Die Continental-Reifenfabrik in Hannover hatte mit über 30 Hallen die Ausmaße einer Stadt für sich und als weltweit viertgrößter Reifenhersteller eine enorme Bedeutung für die umliegende Region und die dort lebenden Menschen. Längst aber ist die Produktion hier zum Stillstand gekommen und in Niedriglohnländer verlegt. Marc Theis ging in der stillgelegten Fabrik auf Entdeckungstour und stieß dabei auf anarchistische Spuren.

Graffiti-Künstler, eigentlich interessiert an größtmöglicher Öffentlichkeit, haben die abgeriegelte Anlage zu ihrer Spielwiese gemacht. Zwischen Trümmern, eingestürzten Wänden, Rohren, Kesseln und zurückgelassenen Maschinen haben sie ihre Tags angebracht und eine neue Belegschaft einziehen lassen. Die gemalten Figuren interagieren mit der Architektur und den hinterlassenen Objekten und kommentieren sie – witzig, bissig, melancholisch und obszön. Die anonymen Graffiti-Künstler, Angehörige der postindustriellen Generation, nutzen Leerstand und Verfall, um ihre Botschaften abzusenden – hinter verschlossenen Türen!

Die lichtbildnerisch und atmosphärisch starken Fotografien von Marc Theis dokumentieren diesen grotesk-poetischen, flüchtigen Zustand, der auch selbst schon wieder in der Zeit verschwunden ist. Alle Hallen wurden inzwischen abgerissen.

#### [Aufgabenstellung 1]
Gib aus dem Text über die Continental-Reifenfabrik die Passage von „Die lichtbildnerisch und“ bis einschließlich „wurden inzwischen abgerissen.“ wortgetreu wieder.
#### [Aufgabenstellung 2]
Was ist laut dem Text über die Continental-Reifenfabrik inzwischen mit allen Hallen geschehen?

#### [Gegebene Informationen]

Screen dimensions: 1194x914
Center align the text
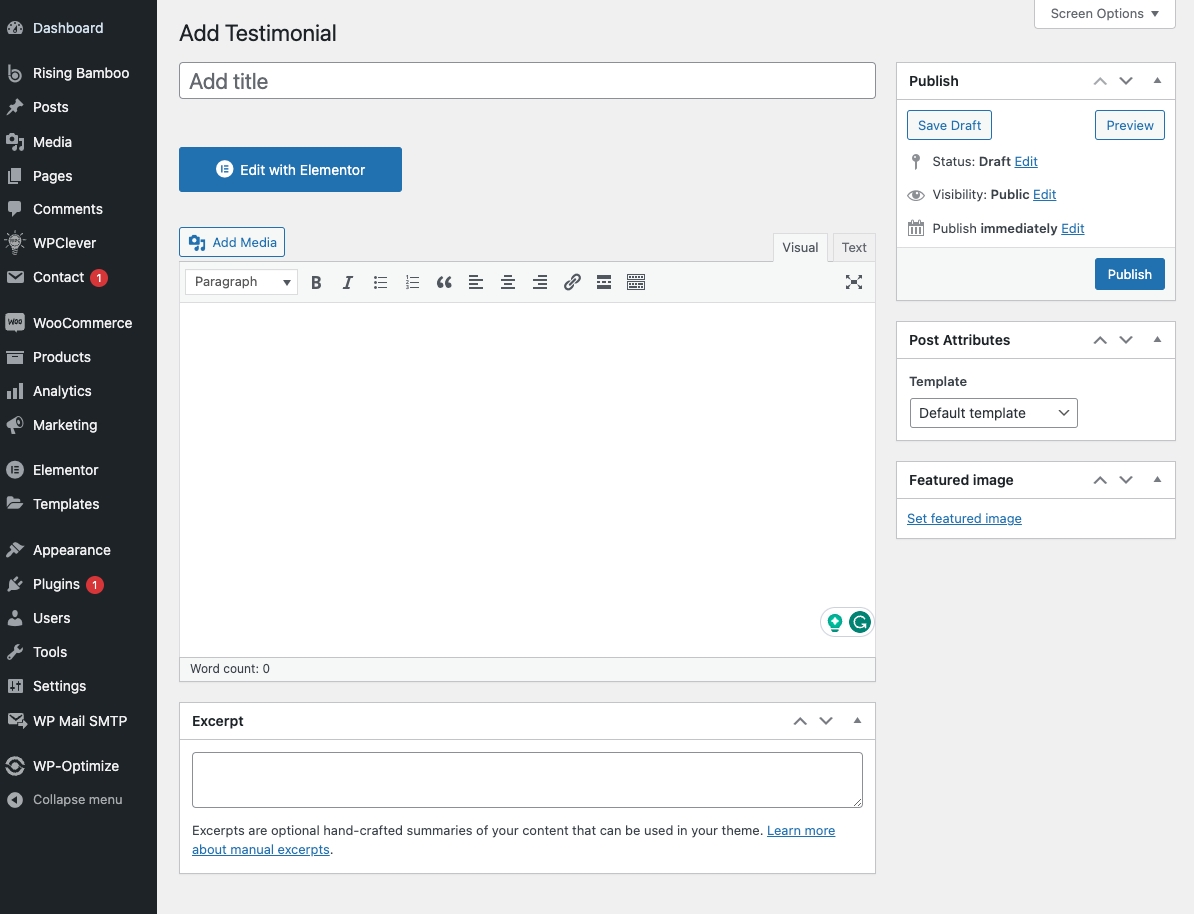(508, 283)
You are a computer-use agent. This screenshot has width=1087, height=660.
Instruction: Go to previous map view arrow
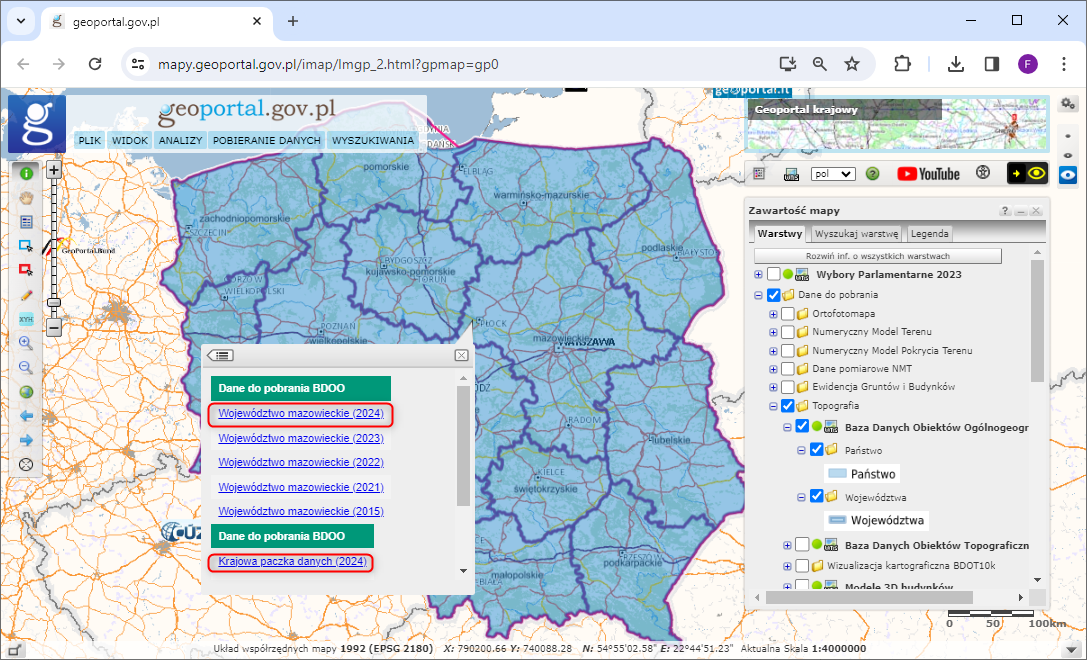(x=27, y=416)
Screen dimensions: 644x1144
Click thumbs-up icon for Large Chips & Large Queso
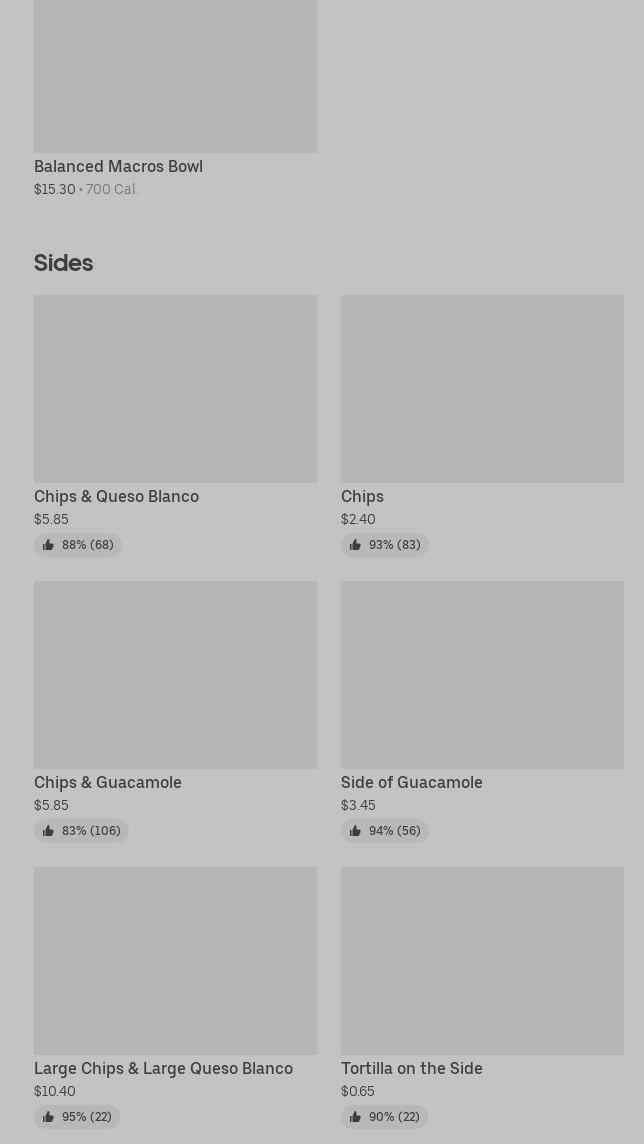48,1117
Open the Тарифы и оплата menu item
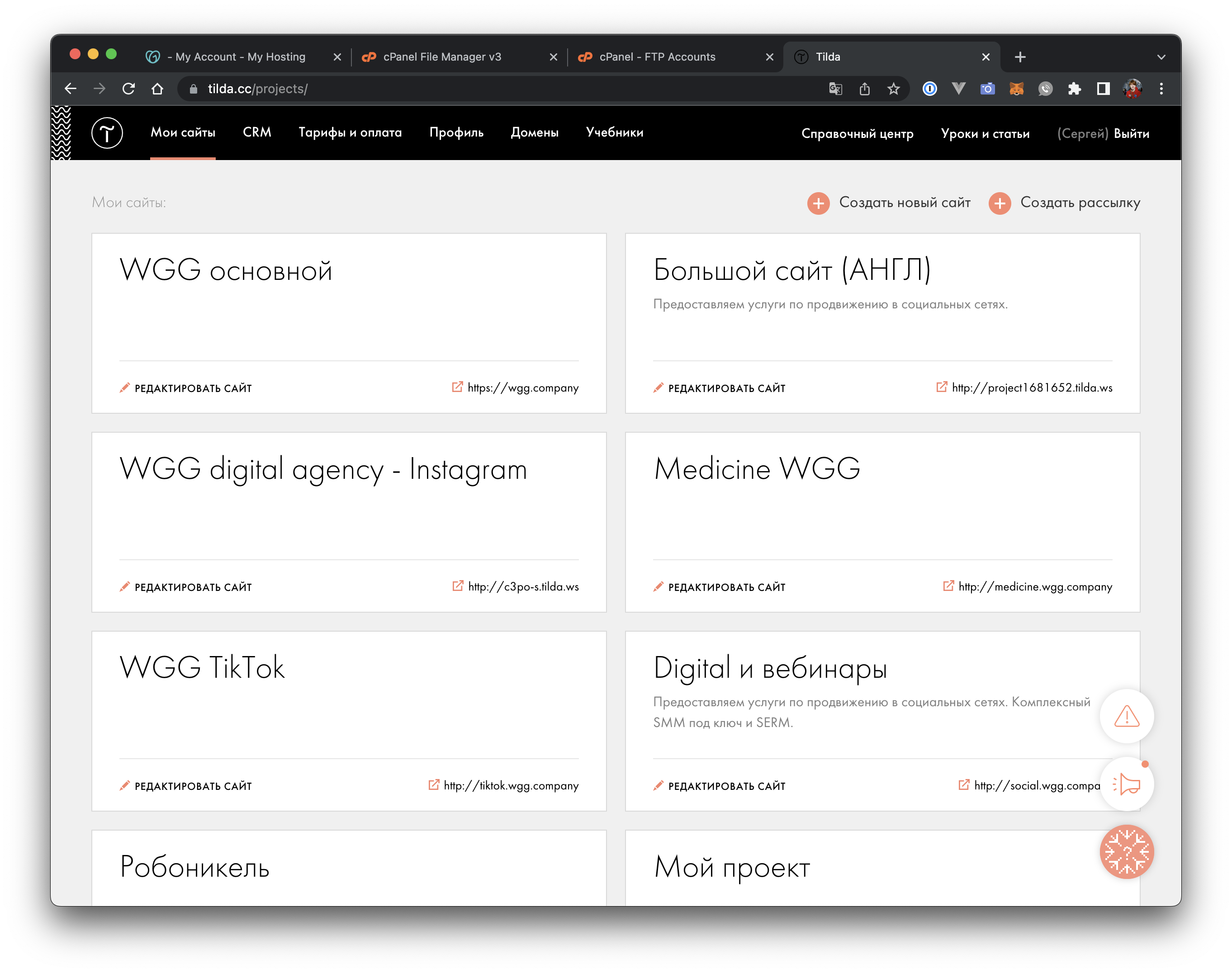The width and height of the screenshot is (1232, 973). (x=350, y=133)
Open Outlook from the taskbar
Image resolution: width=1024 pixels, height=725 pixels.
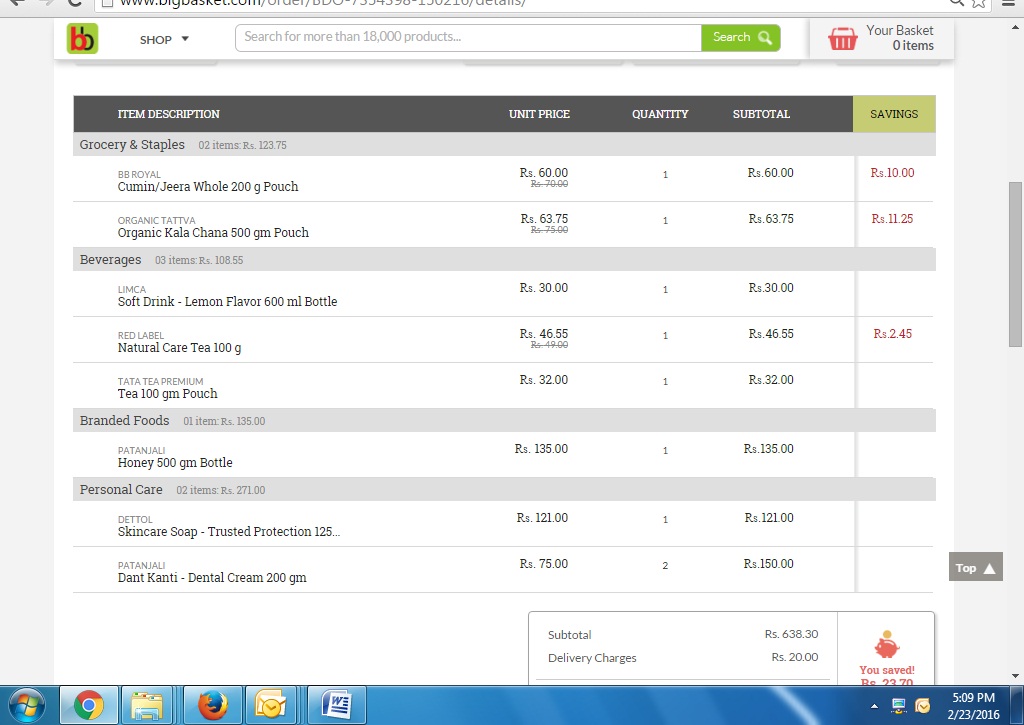tap(272, 706)
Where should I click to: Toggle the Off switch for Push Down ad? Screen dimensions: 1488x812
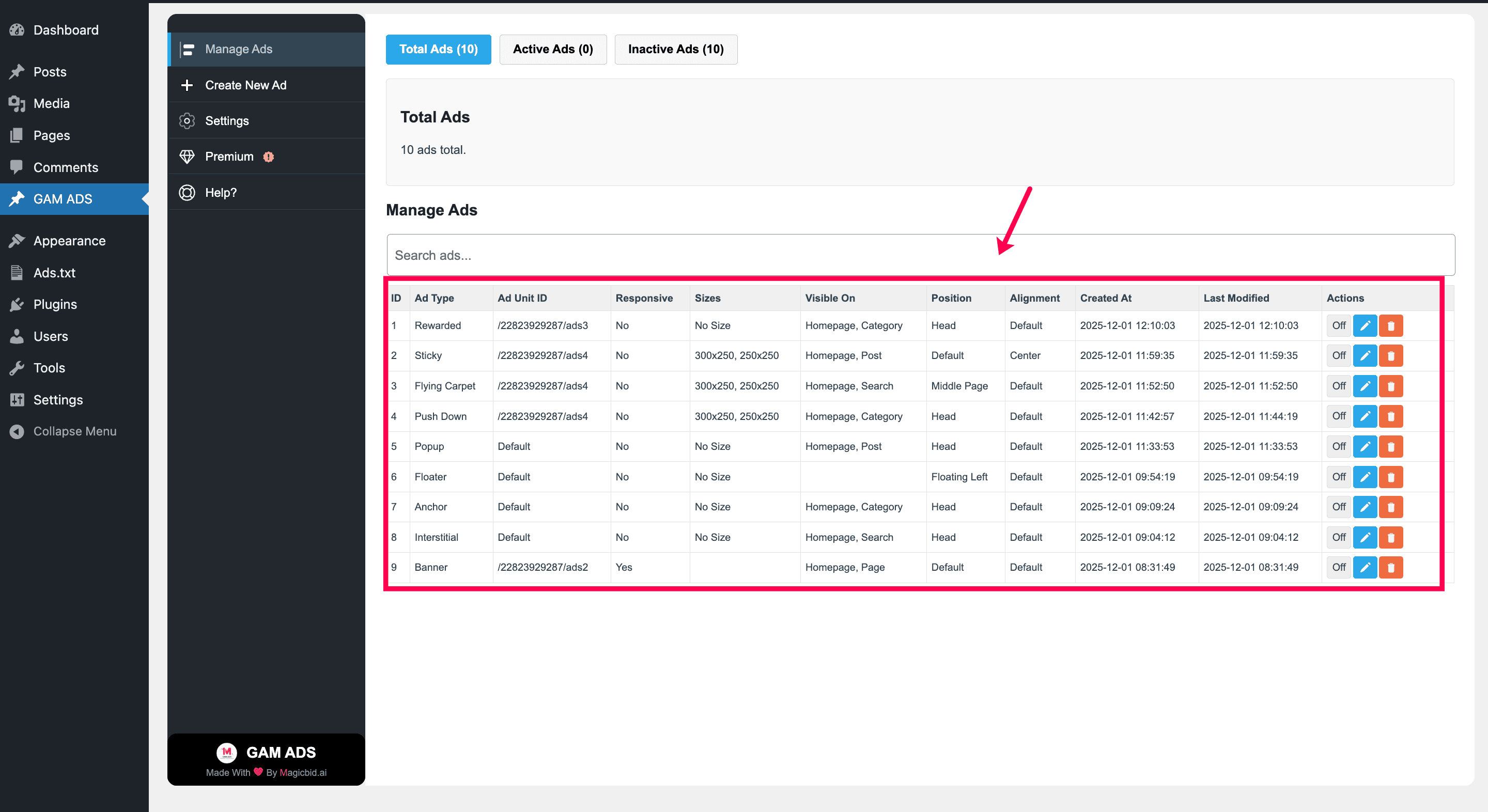point(1338,416)
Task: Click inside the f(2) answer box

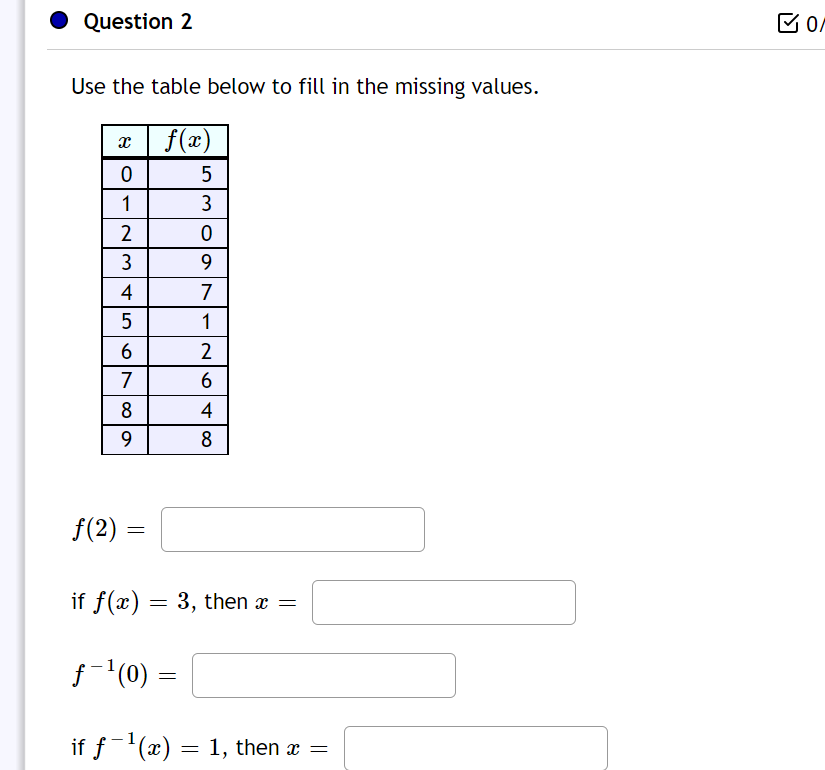Action: [292, 529]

#### [Lösung 1]
Die lichtbildnerisch und atmosphärisch starken Fotografien von Marc Theis dokumentieren diesen grotesk-poetischen, flüchtigen Zustand, der auch selbst schon wieder in der Zeit verschwunden ist. Alle Hallen wurden inzwischen abgerissen.

#### [Lösung 2]
Alle Hallen wurden inzwischen abgerissen.